Chalon sur Saône
Jos Houben : le rire n’est pas le rire !
Publié le 28 Septembre 2014 à 11h16
L'artiste s'est prêté au jeu des questions-réponses avec info-chalon.com.
Jos Houben a rendu au public son bon rire bonhomme, celui où on ose être soi-même avec le corps qu’on a, sa dignité et ses maladresses. Un spectacle bien mené, au tempo bien rythmé, sans temps mort ni improvisation. Tout est dit et joué avec tellement de calme que très vite on se laisse mener par le bout du nez.
Jos Houben donne un cours sur l’art du rire : il pose les situations du rire, les illustre par la pratique -avec sa fameuse scène des accidents, imitant avec brio les animaux, et son camembert est inénarrable- mais à travers tout cela, il parle de nous, de notre corps, notre place dans la société, il effleure la philosophie du rire et donne le "la" de la conclusion, laissant les applaudissements éclater en bouquet pour cet artiste du rire, avec trois rappels.
Un mélange d’humoriste, de comédien et de danseur de music hall, entre le mime, le masque et le cours, pour figurer l’homme et son corps dans son quotidien. A voir de toute urgence. Pourquoi ? Parce que c’est drôle !

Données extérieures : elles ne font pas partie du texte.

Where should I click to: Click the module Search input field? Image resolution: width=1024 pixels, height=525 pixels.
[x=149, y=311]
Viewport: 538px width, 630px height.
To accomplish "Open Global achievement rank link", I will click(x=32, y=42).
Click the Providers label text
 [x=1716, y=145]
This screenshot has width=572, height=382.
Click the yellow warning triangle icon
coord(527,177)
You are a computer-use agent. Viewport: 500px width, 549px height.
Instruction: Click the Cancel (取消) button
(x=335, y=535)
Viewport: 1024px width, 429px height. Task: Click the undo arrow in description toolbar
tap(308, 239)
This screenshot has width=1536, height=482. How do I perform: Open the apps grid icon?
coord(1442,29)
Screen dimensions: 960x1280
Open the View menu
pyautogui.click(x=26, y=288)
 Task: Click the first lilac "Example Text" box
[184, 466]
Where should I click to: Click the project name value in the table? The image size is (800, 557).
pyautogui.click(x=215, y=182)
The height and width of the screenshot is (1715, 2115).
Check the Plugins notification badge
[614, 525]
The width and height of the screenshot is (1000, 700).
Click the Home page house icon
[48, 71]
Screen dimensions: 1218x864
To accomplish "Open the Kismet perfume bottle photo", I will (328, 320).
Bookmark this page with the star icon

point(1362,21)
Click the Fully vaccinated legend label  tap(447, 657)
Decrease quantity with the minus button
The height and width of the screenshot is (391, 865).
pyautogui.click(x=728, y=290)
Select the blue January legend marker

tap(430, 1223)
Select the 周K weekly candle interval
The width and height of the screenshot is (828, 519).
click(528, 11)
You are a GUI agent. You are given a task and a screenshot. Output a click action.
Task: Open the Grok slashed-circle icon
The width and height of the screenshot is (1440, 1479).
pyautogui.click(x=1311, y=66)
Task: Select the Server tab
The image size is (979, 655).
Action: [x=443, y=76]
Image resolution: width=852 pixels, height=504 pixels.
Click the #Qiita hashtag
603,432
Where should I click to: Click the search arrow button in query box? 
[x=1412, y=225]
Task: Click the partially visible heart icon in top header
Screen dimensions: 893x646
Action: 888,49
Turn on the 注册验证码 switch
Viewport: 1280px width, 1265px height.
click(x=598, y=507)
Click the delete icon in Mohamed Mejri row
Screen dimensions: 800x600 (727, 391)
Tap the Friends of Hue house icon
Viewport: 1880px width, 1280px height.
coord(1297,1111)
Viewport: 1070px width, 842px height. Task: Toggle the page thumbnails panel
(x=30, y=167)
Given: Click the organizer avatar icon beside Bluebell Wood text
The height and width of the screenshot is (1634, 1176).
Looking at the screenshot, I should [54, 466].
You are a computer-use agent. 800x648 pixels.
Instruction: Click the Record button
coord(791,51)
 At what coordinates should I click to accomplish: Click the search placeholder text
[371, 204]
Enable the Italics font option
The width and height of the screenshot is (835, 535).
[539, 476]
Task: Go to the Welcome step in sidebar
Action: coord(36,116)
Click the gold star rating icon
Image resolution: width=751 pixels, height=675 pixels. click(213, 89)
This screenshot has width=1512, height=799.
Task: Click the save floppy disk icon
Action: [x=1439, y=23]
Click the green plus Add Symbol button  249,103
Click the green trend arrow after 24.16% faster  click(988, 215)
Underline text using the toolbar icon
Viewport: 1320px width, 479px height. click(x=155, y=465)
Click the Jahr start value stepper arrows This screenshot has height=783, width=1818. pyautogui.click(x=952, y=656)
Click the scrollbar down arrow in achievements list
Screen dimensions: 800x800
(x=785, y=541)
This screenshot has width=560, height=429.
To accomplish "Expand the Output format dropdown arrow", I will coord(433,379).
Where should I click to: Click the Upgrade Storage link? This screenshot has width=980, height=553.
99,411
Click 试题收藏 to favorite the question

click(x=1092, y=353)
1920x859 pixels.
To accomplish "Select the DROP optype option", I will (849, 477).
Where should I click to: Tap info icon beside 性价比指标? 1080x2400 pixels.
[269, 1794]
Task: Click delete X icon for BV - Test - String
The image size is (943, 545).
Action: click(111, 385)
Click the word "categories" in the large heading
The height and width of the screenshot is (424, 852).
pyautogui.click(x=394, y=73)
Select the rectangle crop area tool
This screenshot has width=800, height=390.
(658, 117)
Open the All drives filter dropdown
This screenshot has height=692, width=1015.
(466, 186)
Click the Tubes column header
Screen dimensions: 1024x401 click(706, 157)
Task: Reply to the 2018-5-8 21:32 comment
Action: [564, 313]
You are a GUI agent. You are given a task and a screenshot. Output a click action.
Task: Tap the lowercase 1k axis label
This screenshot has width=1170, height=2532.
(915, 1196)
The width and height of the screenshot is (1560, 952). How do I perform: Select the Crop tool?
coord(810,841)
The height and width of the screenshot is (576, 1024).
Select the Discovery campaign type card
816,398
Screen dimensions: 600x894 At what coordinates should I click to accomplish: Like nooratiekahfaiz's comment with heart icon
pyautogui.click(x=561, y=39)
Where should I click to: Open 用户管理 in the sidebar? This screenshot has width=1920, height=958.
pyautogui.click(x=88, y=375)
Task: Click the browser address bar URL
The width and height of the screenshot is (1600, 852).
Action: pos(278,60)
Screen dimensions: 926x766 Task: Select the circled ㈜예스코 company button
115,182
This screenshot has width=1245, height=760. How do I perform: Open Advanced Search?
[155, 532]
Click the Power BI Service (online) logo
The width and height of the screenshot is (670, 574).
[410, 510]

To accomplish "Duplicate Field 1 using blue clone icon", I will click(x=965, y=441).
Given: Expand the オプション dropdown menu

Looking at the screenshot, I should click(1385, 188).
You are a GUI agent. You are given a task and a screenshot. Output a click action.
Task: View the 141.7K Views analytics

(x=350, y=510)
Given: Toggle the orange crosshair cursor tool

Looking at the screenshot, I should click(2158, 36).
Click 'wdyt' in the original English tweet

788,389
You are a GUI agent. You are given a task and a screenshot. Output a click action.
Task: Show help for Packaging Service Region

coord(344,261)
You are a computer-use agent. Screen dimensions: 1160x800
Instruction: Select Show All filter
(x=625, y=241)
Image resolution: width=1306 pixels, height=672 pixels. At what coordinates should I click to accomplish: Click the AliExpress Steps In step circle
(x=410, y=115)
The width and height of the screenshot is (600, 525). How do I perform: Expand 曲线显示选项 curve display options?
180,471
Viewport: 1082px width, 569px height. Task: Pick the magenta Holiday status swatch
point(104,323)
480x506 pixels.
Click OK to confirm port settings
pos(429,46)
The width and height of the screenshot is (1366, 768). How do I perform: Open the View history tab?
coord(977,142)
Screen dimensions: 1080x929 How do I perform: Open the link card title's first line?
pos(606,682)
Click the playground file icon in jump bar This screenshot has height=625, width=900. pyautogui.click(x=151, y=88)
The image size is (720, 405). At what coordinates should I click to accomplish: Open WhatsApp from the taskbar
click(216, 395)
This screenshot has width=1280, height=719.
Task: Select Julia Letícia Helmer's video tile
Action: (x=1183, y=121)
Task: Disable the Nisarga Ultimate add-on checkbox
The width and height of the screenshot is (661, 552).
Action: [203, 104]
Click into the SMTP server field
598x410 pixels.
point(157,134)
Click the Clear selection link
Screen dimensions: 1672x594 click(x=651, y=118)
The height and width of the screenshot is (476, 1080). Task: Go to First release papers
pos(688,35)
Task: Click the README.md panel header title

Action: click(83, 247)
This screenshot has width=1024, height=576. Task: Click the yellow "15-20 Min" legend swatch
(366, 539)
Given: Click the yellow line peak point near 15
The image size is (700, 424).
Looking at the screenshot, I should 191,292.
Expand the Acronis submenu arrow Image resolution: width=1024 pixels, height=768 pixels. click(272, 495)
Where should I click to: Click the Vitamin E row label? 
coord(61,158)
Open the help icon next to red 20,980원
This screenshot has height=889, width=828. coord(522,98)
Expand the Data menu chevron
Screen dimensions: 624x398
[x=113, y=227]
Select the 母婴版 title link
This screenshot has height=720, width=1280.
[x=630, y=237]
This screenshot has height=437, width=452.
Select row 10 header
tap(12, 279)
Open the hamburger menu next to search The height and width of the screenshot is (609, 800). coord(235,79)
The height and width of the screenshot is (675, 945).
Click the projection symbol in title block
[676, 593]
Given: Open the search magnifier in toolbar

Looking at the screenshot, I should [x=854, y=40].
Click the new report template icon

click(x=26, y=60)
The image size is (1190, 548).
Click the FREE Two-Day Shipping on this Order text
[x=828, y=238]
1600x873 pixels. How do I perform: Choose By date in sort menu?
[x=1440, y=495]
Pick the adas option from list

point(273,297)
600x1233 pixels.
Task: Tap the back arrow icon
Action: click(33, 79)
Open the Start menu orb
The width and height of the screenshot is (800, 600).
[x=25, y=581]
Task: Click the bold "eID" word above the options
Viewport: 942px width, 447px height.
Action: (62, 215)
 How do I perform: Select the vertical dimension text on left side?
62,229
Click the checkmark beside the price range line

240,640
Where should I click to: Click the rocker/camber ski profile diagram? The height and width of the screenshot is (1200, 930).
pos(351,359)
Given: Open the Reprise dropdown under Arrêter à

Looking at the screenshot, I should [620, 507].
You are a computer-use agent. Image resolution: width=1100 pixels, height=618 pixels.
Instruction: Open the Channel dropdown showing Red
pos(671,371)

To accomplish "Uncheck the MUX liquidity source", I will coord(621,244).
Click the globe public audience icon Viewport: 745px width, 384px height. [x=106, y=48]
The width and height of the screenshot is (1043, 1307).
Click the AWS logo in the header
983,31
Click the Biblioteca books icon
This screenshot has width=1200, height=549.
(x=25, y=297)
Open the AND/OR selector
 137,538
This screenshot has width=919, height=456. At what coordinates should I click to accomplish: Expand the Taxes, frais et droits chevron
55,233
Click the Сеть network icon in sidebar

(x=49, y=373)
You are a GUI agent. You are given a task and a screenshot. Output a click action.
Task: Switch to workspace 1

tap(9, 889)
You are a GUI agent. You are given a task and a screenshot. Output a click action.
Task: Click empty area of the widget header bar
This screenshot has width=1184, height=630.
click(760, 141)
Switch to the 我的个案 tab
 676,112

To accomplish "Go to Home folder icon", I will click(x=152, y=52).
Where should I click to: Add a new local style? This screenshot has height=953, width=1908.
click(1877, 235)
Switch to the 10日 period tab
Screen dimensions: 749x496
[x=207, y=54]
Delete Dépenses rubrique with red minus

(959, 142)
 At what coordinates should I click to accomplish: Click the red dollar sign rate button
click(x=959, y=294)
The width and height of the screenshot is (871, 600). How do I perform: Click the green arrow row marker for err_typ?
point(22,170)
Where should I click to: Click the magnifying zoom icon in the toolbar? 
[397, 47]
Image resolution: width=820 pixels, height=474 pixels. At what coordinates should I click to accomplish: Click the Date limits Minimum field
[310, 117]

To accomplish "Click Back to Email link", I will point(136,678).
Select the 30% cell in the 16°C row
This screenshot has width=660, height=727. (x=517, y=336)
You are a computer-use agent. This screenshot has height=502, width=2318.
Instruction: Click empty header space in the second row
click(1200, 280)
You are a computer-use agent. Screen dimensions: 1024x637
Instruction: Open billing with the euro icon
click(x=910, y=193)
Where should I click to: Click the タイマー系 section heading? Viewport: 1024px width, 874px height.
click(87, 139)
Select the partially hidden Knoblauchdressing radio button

Après le spectacle, conversation libre avec Jos Houben pour Info-Chalon :
Vous faites rire le public et cela fait du bien, ce sont toujours de bonnes soirées comme celle-ci ?
Je parle aux gens, je m’adresse à eux, je suis à l’aise, le spectacle est bien construit, je me sens en sécurité et les gens aussi, le rire est un sujet mais c’est aussi la petite porte pour parler d’autres choses, du corps dans la société, ma mission n’est pas d’expliquer tout sur le rire, mais de redonner le corps aux gens.
C’est la possibilité d’être soi-même…
Je suis rabelaisien. Le corps est bon et fédérateur.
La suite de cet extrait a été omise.